> **Extract to read**
· · · · ·

About inverting the number, to do it you have to inver all the bits (eor #$ff) and add one. To avoid having to add one to each sprite, I take this 1 into account when compensating for the width of the sprite as I said above.
The idea is that I tweak the coordinates of the object in case of flipping, so that each relative coordinate can be flipped with a simple EOR command. When outputting the attributes of each sprite, the individual flipping bits are EOR'ed with the flipping bits of the whle object, so if the object used any flipped sprites originally, they'd be unflipped, causing them to look flipped relative to the other ones that were just flipped. Well, this sounded confusing, but trust me: the definitions an contains flipped and unflipped sprites, and the final structure of the object is maintained in case o flipping because all the sprites will be flipped, even the ones that were already flipped.
But if I'm not mistaken, your sprites are arranged in grids, right? So you don't define the coordinates of each sprite, but only of the whole block, right? I must admit that this seems harder to flip. But since this was my original design, I had a solution for this.
My designe used relative coordinates for the top left corner of the grid, it's width and height (in sprite units), and then the indexes and attributes of each individual sprite. To flip that, You'd also have to invert the relative coordinates to have them go to the other side of the block. When inverting, you'd probably have to account for the width of the sprites (8) too. After that you got the coordinates of the first sprite, and can enter the loop that will draw them all.
In this loop, you should check the high byte of each coordinate and if both are 0, output the sprite. Increment the X coordinate for the next sprite. The amount you use to increment should probably be in a variable, because you'll want to add 8 when it's not flipped and -8 when it is. Just set this variable with the proper value before entering the loop.
I'd keep the number of horizontal sprites (width of the block) in an index register, so that I could decrement it and detect when the first row ended. When the row ends, reset the X coordinate (to the number yu calculated right before entering the loop), and increment the Y coordinate by 16 or -16 (the amount should be in a variable, like for the X coordinate), assuming you are using 8x16 sprites. When the number of vertical sprites (height) ends, you're done.

· · · · ·

Element and text location data
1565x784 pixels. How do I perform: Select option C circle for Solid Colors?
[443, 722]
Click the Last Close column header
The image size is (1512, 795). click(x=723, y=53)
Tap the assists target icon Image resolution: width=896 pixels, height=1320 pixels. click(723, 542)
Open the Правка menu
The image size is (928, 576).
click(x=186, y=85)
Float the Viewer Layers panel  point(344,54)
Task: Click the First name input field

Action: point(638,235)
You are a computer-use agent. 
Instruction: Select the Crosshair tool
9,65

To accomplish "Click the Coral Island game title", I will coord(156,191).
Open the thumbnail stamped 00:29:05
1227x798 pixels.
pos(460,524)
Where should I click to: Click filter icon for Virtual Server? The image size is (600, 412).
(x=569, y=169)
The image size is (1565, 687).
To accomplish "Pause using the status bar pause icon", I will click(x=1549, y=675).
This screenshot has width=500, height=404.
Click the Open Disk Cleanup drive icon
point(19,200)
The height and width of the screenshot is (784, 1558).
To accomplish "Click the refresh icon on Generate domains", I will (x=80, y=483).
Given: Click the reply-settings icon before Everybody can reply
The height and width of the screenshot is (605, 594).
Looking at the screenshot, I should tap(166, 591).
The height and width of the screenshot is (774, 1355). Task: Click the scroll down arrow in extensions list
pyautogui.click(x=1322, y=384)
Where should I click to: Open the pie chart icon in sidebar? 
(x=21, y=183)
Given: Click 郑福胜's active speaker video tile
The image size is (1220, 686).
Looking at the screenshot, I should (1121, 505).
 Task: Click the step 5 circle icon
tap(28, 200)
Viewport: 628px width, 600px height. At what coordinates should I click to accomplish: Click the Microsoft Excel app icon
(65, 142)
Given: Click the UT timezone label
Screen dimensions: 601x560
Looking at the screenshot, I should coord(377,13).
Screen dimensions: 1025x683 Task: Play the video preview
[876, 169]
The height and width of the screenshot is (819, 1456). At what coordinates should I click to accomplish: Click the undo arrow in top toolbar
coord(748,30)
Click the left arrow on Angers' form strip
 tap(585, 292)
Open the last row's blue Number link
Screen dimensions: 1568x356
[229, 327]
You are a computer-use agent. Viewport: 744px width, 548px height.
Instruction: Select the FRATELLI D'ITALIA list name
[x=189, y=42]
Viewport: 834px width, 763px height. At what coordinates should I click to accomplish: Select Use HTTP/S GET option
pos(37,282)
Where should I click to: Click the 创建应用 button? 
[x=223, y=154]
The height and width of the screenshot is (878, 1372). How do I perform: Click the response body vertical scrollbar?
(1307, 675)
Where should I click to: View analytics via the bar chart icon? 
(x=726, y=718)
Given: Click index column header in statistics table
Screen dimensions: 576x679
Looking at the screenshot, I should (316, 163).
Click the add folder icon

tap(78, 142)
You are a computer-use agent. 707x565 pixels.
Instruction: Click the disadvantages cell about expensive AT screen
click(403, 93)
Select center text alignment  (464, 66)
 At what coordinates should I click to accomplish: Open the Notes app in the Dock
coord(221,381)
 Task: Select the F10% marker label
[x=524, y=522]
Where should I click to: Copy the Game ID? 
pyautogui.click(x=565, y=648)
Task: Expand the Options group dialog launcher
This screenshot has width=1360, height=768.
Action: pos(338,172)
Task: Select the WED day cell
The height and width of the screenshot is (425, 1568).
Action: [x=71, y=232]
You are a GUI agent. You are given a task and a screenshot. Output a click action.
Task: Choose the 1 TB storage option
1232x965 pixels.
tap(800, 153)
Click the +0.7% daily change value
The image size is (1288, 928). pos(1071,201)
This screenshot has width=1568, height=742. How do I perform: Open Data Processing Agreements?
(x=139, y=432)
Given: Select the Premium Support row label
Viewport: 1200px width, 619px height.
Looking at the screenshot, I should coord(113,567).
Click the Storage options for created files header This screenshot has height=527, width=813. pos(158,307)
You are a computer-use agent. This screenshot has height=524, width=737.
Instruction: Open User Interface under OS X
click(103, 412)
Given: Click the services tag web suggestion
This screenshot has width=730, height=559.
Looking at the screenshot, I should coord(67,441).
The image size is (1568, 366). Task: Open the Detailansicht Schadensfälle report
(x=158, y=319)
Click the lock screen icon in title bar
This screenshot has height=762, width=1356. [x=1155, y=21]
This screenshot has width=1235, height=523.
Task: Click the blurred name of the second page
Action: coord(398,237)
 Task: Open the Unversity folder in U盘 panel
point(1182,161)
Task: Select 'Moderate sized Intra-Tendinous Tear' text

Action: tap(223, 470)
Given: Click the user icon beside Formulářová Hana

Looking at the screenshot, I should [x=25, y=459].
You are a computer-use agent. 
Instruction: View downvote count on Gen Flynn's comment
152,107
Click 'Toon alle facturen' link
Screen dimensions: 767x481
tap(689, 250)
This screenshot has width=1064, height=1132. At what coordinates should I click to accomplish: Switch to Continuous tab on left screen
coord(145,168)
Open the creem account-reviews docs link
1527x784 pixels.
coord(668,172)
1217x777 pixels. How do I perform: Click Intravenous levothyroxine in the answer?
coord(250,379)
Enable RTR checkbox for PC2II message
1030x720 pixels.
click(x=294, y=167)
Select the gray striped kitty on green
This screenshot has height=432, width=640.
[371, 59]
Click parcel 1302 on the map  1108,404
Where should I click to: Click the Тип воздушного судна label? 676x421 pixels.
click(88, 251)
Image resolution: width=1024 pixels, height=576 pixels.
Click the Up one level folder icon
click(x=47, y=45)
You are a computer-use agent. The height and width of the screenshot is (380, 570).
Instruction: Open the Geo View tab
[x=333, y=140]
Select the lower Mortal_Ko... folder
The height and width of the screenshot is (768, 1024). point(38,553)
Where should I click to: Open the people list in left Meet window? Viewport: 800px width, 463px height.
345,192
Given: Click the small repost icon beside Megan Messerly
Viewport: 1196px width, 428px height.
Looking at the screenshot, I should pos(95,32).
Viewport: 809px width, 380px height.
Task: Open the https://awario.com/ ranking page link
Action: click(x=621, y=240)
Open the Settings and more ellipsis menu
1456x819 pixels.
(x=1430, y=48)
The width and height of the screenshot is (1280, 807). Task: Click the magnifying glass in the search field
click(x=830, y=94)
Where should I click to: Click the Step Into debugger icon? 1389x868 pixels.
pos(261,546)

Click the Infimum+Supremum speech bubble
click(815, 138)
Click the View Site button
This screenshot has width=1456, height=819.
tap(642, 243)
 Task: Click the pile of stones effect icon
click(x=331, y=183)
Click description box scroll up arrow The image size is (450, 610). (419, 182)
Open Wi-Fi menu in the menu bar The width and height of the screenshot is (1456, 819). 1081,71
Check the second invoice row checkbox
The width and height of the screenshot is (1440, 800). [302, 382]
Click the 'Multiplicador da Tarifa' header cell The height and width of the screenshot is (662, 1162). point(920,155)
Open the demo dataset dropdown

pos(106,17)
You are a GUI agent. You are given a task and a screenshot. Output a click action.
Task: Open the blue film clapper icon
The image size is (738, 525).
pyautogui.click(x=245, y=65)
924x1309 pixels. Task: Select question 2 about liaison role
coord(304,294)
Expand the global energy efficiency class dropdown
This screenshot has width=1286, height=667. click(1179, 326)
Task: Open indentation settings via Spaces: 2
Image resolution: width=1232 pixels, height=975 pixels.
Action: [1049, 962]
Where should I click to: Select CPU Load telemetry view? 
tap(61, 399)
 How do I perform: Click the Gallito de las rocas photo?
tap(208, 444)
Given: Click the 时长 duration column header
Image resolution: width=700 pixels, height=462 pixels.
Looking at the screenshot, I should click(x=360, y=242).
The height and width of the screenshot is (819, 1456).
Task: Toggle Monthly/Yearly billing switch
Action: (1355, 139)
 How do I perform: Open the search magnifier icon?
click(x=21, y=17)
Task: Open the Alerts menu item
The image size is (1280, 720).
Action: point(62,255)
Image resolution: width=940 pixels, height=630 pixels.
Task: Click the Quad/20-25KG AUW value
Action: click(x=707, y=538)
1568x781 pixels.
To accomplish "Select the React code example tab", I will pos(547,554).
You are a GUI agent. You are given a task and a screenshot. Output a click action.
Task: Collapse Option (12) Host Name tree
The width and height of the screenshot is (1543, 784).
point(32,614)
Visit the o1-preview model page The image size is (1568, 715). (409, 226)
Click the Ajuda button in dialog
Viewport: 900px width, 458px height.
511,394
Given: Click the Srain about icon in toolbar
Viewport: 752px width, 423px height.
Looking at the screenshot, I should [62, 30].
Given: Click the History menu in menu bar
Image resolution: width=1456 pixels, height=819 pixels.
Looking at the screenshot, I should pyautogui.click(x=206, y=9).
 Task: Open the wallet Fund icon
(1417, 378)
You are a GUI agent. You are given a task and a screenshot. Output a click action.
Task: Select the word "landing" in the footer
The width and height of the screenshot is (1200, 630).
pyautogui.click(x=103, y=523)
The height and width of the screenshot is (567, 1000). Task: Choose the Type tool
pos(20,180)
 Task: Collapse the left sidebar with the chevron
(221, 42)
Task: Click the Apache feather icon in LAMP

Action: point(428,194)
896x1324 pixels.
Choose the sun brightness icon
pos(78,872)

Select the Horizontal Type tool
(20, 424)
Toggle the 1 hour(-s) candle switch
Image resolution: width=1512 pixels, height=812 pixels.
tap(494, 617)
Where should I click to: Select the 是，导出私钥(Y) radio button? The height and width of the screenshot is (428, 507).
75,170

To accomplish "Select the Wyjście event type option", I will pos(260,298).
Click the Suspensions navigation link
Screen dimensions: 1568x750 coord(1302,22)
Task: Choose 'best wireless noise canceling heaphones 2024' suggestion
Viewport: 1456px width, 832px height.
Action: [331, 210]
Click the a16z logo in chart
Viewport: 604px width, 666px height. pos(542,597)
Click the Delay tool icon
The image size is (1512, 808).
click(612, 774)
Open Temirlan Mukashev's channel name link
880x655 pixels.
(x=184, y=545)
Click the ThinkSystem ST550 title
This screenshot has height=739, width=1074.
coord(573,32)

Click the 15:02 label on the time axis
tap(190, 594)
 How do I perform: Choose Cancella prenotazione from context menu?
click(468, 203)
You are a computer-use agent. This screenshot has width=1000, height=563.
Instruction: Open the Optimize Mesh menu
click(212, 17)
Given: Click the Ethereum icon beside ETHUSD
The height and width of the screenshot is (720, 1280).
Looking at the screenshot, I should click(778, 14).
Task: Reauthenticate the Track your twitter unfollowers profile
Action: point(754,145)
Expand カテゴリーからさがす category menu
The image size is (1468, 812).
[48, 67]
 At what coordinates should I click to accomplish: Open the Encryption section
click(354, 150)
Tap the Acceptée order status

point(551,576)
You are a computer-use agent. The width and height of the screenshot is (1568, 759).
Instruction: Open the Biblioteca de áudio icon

· · · · ·

> **Goal A**
Return the part of the sprite-flipping post from "The idea is" to "were already flipped.".
> **Goal B**
Resume the sprite-flipping post from the point where it stops.
These entries are separate material from the sprite-flipping post.

> **Final result A**
The idea is that I tweak the coordinates of the object in case of flipping, so that each relative coordinate can be flipped with a simple EOR command. When outputting the attributes of each sprite, the individual flipping bits are EOR'ed with the flipping bits of the whle object, so if the object used any flipped sprites originally, they'd be unflipped, causing them to look flipped relative to the other ones that were just flipped. Well, this sounded confusing, but trust me: the definitions an contains flipped and unflipped sprites, and the final structure of the object is maintained in case o flipping because all the sprites will be flipped, even the ones that were already flipped.

> **Final result B**
That would not need any buffers, you could just keep updating the same pair of coordinates for all the sprites (and just keep the calculated X coordinate for when starting new rows). This is how I'd do it.
I'm considering implementing a routine like this and use both types of sprites in my game, because this other type seems to leave more room for otimization. Depending on the type of the object, it will call one routine or the other, and I won't waste precious cycles when they are not needed.
Oh, I think I should advise against using a lot of RAM buffers/arrays, specially when it's possible to output the data directly. Handling arrays is a very time consuming process, because of the loops and all that. Did you see how the output in my routine works? When I output the X and Y coordinates of the sprite, I always write them to the OAM page directly, even before knowing if they are valid or not. I leave the validity check for later (and i don't even store the high byte anywhere, I just need to know if it is zero or not), and in case a coordinate was not valid, I simply do not advance a slot, and that invalid information will be overwritten by the next valid sprite. This makes the cases when the coordinates are valid much faster then buffering the results.
Heh, I had never thought that this task could use so much CPU time!
Bregalad, you said you used tables to make this process faster... what kind of tables are those? I can't think of anything you could pre-calculate to make this whole process faster...
You know something that sucks? Having to switch banks to access different types of data (level maps, sprite mappings, etc) with the MMC1, which requires a lot of time to complete a register write.
I'm saying this because I need the screen mappings to be loaded when the object routines are executed, because objects my need that information when walking, and so on. The actual level map and the object definitions are in RAM, so those are fine. But to render their sprites, the sprite mappings must be loaded. They can't be in the same bank, because there are many different screen mappings, spread across multiple banks.
The only solution I see is to buffer the parameters that would otherwise be sent to the drawing routine, and send them all at once after all the objects have been processed, so I'd bankswitch only once. This solution is annoying, because it uses more RAM, and wastes more time with the menaging of this new list.
Another option would be to dedicate part of the object RAM itself to hold the buffered values, and just scan all objects again sending the buffered values to the drawing routine, when these are present. In any case, the sprites should be rendered last.
Oh my it's amazing how you can get complicted stuff from a simple stuff.
Well, I don't see the problem to have all sprites definition is a single bank. And bankswitch in MMC1 is a bit longer than with a discrete logic mapper, but it's really nothing to worry about I think. 5 writes and 4 shifts take something like 30 cycles or so.
And myself I've used completely different sprite definitions for flipped sprites, so that they aren't forced to be symetric. However it's a top-down game so this is really different than a plaftomer where everything is flipped horizontally anways.
That gives me some great ideas! Inverting the object as a whole sounds much simpler than going through some inverting loop that takes a million cycles.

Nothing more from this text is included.